*** Passage provided
(no title)
aidos | 1 month ago
mutool clean -d in.pdf out.pdf
If you look below you can see a Pages list (1 0 obj) that references (2 0 R) a Page (2 0 obj). 1 0 obj
<<
/Type /Pages
/Count 1
/Kids [ 2 0 R ]
>>
endobj
2 0 obj
<<
/Type /Page
/Contents 5 0 R
...
>>
endobj
Rather than editing the PDFs in place, it's possible to update these objects to overwrite them by appending a new "generation" of an object. Notice the 0 has been incremented to a 1 here. This allows leaving the original PDF intact while making edits. 1 1 obj
<<
/Type /Pages
/Count 2
/Kids [ 2 0 R 200 0 R ]
>>
endobj
You can have anything inside a PDF that you want really and it could be orphaned so a PDF reader never picks up on it. There's nothing to say an object needs to be referenced (oh, there's a "trailer" at the end of the PDF that says where the Root node is, so they know where to start).
pfisherman|1 month ago
So it works kind of like a soft delete — dereference instead of scrubbing the bits.
******
*** Listed entries
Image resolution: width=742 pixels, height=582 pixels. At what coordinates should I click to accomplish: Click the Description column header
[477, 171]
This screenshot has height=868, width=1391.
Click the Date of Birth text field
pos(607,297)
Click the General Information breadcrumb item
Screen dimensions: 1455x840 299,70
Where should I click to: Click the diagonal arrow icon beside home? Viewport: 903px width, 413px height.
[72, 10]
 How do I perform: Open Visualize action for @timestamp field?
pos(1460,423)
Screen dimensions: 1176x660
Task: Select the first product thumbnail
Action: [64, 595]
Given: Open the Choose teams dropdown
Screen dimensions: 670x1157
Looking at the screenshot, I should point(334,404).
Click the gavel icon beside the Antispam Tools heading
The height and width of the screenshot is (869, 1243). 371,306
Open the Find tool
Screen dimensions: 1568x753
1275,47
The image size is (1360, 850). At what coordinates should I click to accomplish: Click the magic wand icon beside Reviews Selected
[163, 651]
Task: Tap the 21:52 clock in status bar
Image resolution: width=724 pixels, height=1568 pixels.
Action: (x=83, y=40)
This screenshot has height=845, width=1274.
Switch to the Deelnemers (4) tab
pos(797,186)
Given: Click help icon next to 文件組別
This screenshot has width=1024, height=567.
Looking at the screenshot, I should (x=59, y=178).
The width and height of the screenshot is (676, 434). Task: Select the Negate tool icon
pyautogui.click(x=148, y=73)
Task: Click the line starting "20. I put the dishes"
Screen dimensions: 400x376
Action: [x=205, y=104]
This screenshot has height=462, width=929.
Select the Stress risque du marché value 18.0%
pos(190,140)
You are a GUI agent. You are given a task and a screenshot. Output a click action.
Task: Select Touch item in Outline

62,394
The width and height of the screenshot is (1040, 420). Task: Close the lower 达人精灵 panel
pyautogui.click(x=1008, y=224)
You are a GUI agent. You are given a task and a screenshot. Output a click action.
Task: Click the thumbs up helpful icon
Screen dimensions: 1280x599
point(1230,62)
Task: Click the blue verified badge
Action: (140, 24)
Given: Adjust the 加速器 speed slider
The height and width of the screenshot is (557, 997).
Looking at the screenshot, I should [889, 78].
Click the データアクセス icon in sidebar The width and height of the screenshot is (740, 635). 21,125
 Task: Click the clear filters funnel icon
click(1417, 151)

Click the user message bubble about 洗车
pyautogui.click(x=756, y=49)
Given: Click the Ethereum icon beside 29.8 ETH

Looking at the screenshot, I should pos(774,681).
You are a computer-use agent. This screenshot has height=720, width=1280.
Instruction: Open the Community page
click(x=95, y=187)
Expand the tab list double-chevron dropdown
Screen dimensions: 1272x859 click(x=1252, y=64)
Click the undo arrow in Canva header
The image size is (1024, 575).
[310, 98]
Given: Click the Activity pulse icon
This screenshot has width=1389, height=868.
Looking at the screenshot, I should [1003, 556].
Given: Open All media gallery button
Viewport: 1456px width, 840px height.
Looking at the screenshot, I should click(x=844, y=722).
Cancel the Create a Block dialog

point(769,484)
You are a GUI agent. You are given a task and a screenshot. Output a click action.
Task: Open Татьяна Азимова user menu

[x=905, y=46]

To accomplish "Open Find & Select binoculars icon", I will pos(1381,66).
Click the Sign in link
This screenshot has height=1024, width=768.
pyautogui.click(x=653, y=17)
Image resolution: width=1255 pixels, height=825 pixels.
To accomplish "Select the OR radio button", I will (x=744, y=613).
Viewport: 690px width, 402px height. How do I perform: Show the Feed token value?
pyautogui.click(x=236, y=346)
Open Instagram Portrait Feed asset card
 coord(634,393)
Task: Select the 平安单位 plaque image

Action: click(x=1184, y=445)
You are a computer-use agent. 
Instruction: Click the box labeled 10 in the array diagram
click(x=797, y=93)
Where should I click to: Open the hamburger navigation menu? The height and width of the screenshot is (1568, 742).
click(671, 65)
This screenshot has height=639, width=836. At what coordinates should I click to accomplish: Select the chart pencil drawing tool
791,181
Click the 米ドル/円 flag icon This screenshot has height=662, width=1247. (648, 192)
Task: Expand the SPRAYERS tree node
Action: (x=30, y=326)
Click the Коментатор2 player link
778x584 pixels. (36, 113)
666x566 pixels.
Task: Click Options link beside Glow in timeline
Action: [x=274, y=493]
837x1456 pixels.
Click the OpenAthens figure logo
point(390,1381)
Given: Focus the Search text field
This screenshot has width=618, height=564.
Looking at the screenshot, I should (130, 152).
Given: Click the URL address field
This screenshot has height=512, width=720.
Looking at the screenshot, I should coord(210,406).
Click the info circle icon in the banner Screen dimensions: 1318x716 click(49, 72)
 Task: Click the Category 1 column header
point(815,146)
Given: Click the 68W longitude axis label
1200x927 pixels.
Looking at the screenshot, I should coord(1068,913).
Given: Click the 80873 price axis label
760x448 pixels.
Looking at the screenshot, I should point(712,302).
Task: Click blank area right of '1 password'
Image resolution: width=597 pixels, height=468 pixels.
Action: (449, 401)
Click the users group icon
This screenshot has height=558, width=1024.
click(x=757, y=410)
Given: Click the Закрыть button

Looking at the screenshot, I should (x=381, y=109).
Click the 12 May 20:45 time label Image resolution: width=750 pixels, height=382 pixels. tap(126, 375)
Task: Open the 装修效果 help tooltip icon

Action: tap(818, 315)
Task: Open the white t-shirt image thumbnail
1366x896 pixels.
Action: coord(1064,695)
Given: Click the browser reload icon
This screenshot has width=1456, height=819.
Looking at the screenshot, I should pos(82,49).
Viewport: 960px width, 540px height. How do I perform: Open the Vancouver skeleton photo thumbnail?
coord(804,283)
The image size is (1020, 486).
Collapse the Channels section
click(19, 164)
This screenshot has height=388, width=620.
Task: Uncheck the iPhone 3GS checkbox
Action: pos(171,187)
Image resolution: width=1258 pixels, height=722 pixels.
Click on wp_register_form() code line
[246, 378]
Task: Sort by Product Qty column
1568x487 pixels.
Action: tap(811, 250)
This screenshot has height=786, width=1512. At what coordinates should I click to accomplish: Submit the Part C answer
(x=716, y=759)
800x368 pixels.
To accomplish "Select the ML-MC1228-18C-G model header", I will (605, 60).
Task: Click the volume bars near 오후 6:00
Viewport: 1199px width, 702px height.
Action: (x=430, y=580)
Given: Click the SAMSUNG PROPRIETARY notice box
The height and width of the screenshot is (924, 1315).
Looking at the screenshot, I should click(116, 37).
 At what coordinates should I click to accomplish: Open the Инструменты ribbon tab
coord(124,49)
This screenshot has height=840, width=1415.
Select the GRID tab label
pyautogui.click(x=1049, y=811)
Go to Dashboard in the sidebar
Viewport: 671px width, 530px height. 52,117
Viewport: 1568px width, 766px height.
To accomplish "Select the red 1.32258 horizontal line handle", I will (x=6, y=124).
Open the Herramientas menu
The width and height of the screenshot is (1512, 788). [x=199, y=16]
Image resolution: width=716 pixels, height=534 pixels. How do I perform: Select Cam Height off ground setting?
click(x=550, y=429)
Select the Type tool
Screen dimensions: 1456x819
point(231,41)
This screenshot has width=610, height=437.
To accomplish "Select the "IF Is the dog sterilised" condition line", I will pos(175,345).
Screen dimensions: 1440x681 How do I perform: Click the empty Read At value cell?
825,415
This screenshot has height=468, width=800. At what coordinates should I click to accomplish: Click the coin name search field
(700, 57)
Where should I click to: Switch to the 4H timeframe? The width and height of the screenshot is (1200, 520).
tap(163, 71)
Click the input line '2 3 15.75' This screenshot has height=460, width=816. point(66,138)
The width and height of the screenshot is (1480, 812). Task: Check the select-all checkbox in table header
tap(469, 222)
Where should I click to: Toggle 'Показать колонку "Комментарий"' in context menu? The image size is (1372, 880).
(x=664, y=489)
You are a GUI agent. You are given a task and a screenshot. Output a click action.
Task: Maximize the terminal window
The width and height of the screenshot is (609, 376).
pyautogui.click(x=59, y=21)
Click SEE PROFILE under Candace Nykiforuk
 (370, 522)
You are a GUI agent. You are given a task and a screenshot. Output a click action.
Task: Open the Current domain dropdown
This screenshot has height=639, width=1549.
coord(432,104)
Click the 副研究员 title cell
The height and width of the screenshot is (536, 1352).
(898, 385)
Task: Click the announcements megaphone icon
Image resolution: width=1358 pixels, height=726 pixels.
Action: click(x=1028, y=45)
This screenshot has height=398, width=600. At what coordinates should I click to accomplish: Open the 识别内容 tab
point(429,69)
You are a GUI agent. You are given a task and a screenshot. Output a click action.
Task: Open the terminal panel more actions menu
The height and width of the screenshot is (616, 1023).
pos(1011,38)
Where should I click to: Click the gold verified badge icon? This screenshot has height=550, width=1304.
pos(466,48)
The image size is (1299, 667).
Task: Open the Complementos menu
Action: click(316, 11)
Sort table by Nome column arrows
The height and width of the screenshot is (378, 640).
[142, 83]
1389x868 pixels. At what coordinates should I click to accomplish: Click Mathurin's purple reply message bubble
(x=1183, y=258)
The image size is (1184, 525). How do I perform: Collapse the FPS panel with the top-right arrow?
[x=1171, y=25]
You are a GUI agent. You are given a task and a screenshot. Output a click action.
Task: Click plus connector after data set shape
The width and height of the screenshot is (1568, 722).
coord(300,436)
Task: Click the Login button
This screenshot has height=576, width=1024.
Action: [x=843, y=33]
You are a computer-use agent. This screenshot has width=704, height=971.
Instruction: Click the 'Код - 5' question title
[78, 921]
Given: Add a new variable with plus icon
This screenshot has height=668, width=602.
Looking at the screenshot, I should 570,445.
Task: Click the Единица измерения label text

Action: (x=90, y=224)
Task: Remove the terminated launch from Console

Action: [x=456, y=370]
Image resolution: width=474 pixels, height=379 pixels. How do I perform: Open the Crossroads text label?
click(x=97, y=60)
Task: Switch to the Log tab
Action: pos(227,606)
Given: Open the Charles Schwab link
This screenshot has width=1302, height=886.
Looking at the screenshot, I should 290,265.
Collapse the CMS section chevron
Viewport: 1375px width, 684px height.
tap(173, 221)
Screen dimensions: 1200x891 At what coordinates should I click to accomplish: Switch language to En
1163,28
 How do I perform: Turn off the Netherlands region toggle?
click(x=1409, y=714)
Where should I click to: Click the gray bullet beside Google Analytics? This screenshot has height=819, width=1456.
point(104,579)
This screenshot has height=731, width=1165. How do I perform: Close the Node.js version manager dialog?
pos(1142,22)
******
● **Exercise objective**
Pick up the forum thread about PDF objects and incremental edits after its last reply, and extend the discussion.

● **Result of this task**
Is this behavior generally explicitly defined in PDF editors (i.e. an intended feature)? Is it defined in some standard or set of best practices? Or is it a hack (or half baked feature) someone implemented years ago that has just kind of stuck around and propagated?
clord|1 month ago
SeriousM|1 month ago
aidos|1 month ago
But yeah. It's all just objects pointing at each other. It's mostly tree structured, but not entirely. You have a Catalog of Pages that have Resources, like Fonts (that are likely to be shared by multiple pages hence, not a tree). Each Page has Contents that are a stream of drawing instructions.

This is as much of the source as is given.